Spotting Bottoms

  • Fake rallies
    • At some point on the way down, the indices will attempt to rebound or rally. Bear markets normally come in 2 or 3 waves, interrupted by several attempted false rallies that usually fizzle out after 1, 2, or 3 weeks and occasionally 5 to 6 weeks or more [my note: created by both bargain hunters as well as big players going for the short squeeze].
  • Counting rallies and follow-throughs
    • 1st day of an attempted rally is when the index closes up from the prior day (doesn’t matter if the intraday low is lower than the prior day).
    • If the intraday low of the 1st day of the attempted rally is undercut in the subsequent days, then the rally fails and the count is resetted back to zero.

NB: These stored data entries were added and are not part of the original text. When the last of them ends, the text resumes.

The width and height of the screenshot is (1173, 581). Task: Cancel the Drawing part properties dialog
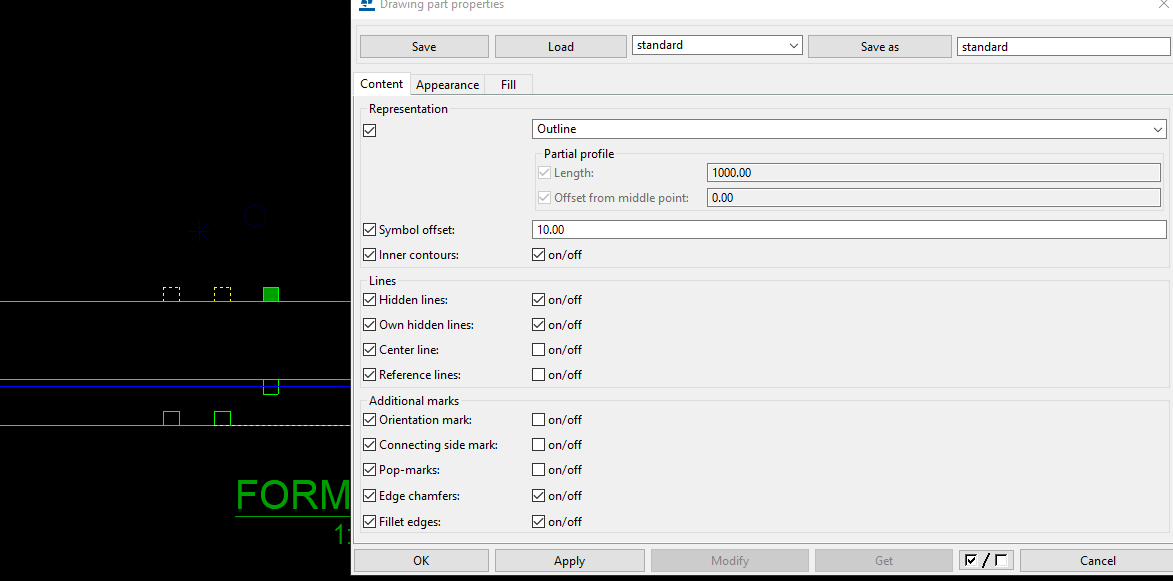tap(1097, 560)
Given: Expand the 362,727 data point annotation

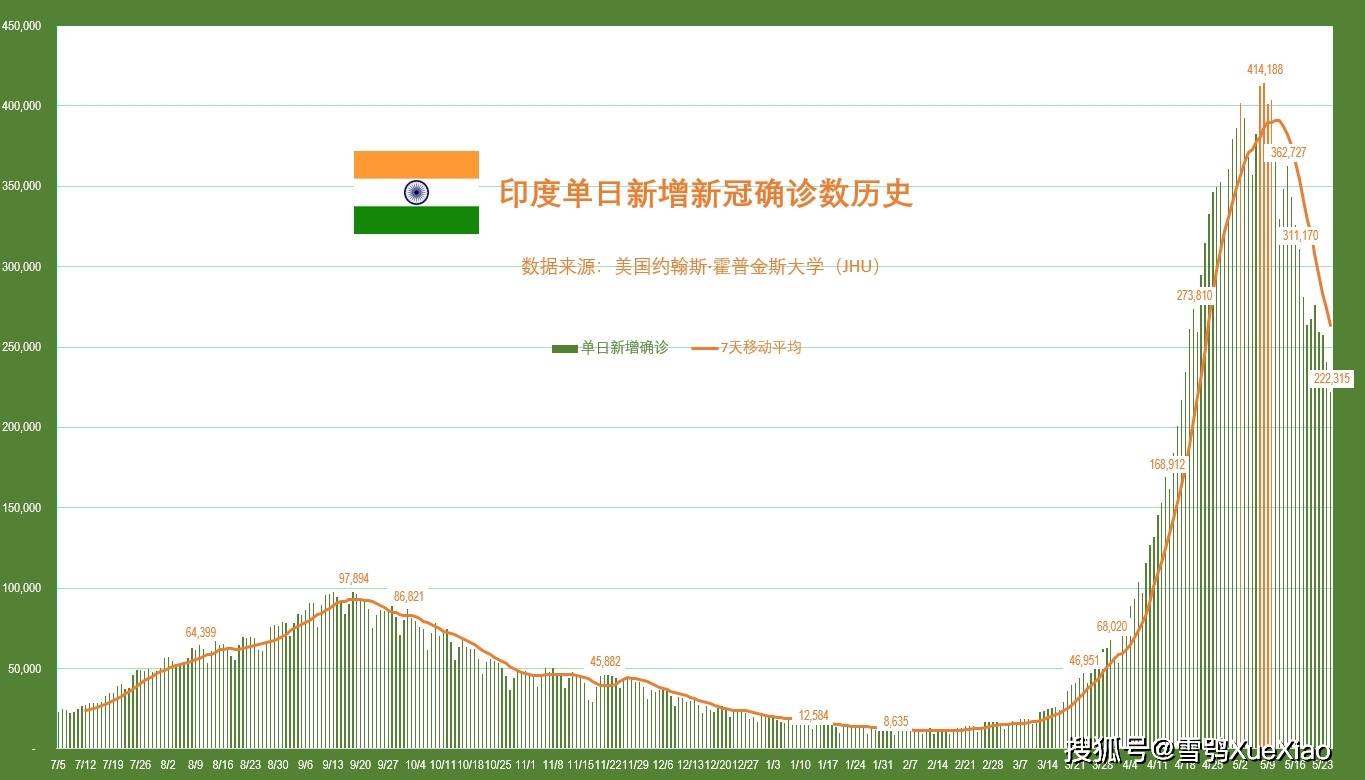Looking at the screenshot, I should point(1292,152).
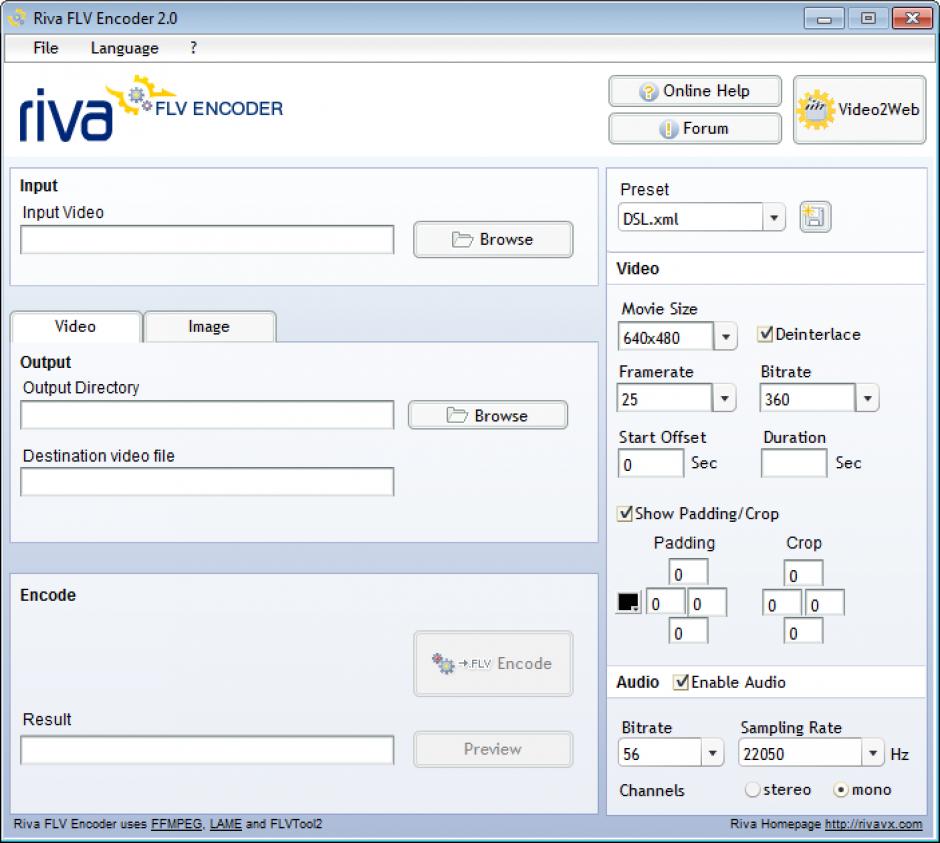Open the Movie Size dropdown

coord(726,338)
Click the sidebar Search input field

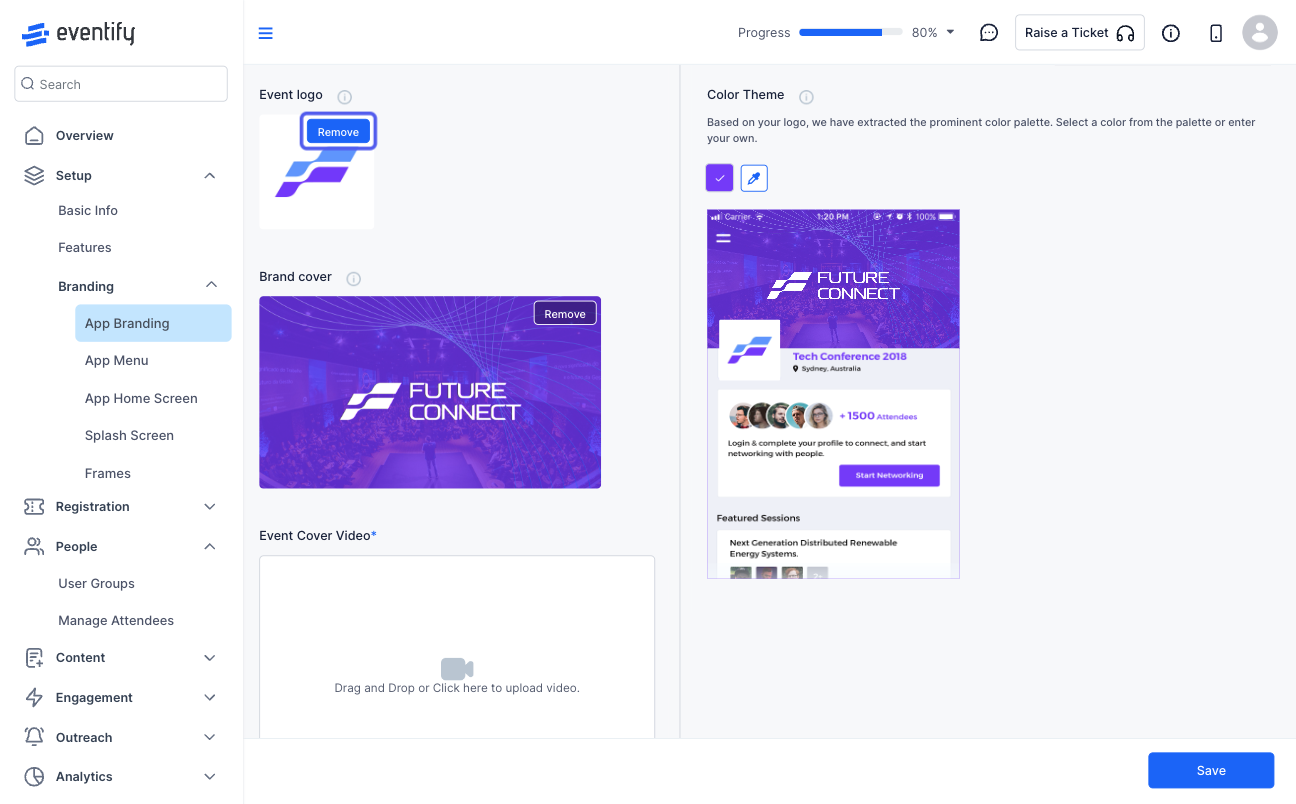point(121,84)
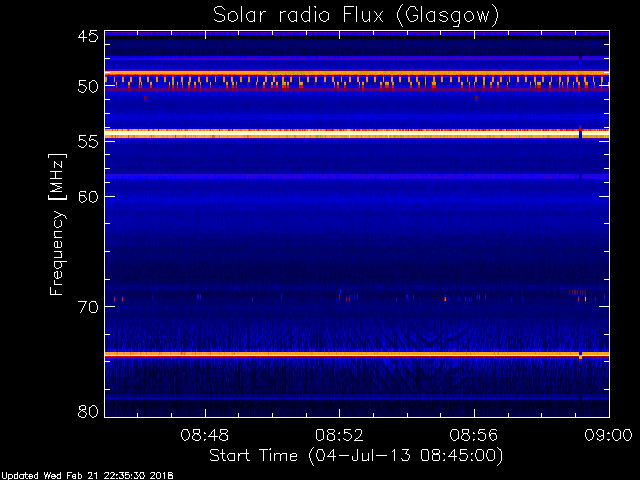The image size is (640, 480).
Task: Click the orange emission band near 74 MHz
Action: pos(355,354)
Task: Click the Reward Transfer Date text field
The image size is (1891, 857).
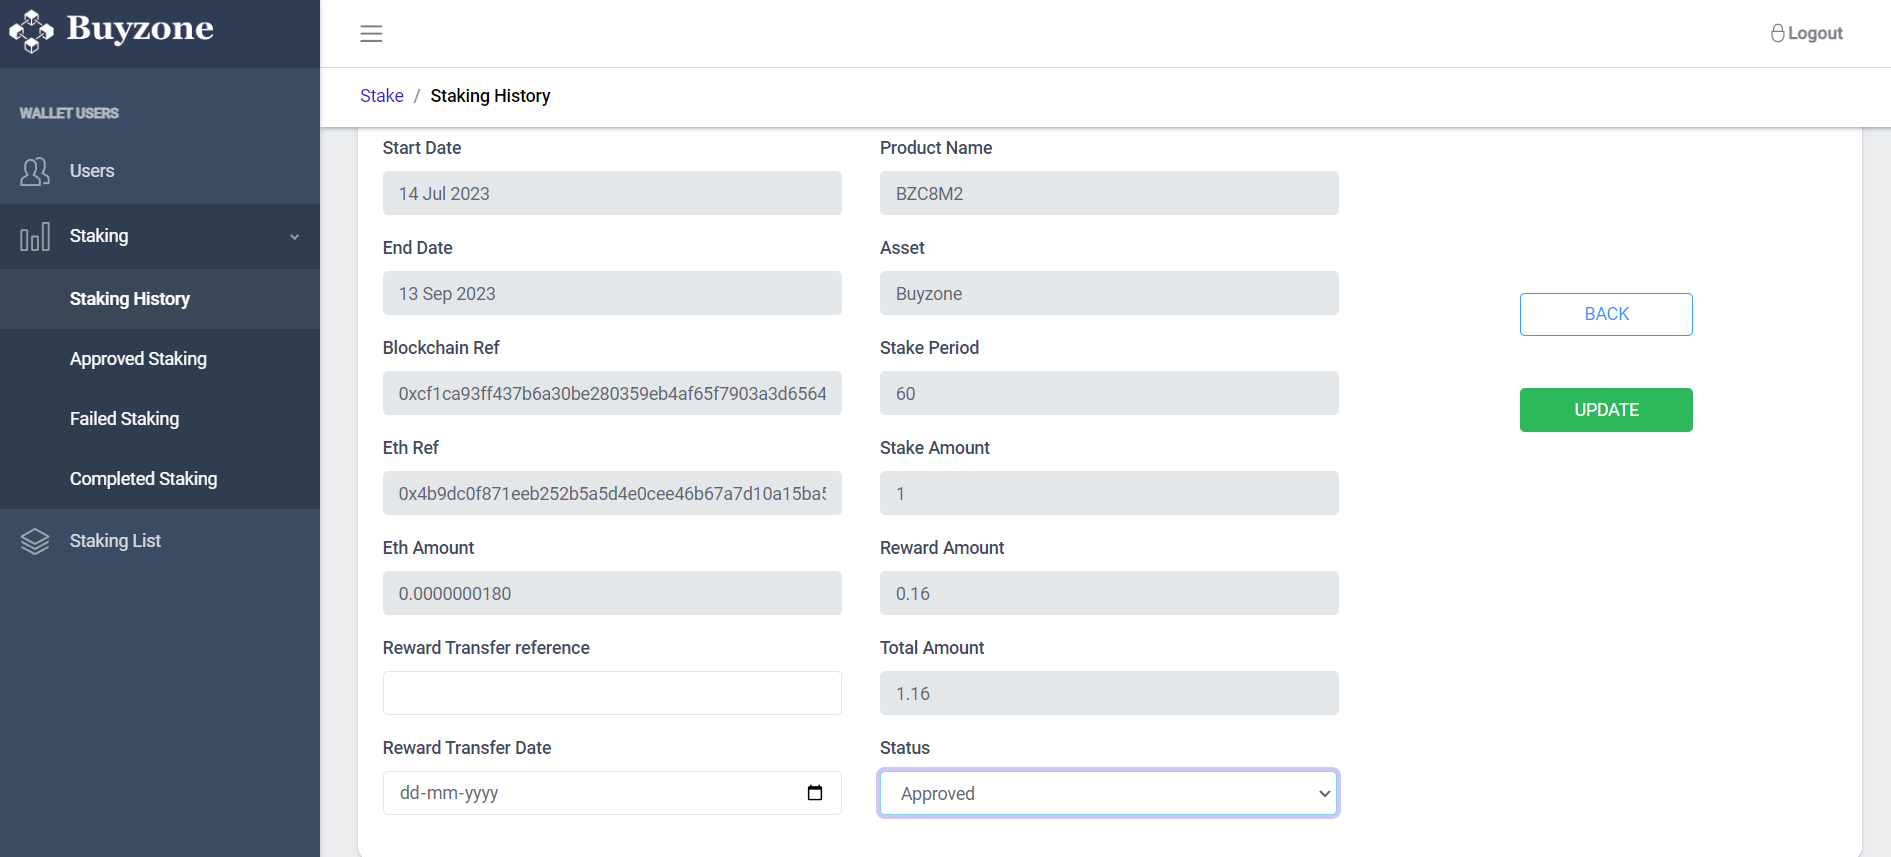Action: tap(590, 793)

    • As long as the days after the 1st day of the attempted rally stay above the initial intraday low of the 1st rally day, you are still in the rally process.
    • Look for a “follow-through day” in the 4th to 7th days (inclusive) of the attempted rally. A “follow-through day” is when the index closes up 1% or more with a jump in volume from the day before. Market is then in a new uptrend.
    • “Follow-throughs” after the 10th day indicate the turn may be acceptable, but somewhat weaker.
    • An initial “follow-through” can occur on any one of the indices and is usually followed a few days later on another index.
  • False signals
    • About 20% of the time they [the follow-through method] can give a false buy signal, which is fairly easy to recognize after a few days, because the market will usually promptly and noticeably fail on large volume.
    • Most true “follow-throughs” will usually show strong positive action on good volume either the day after the “follow-through” or several days later. Convincing power and strength is what you want to observe.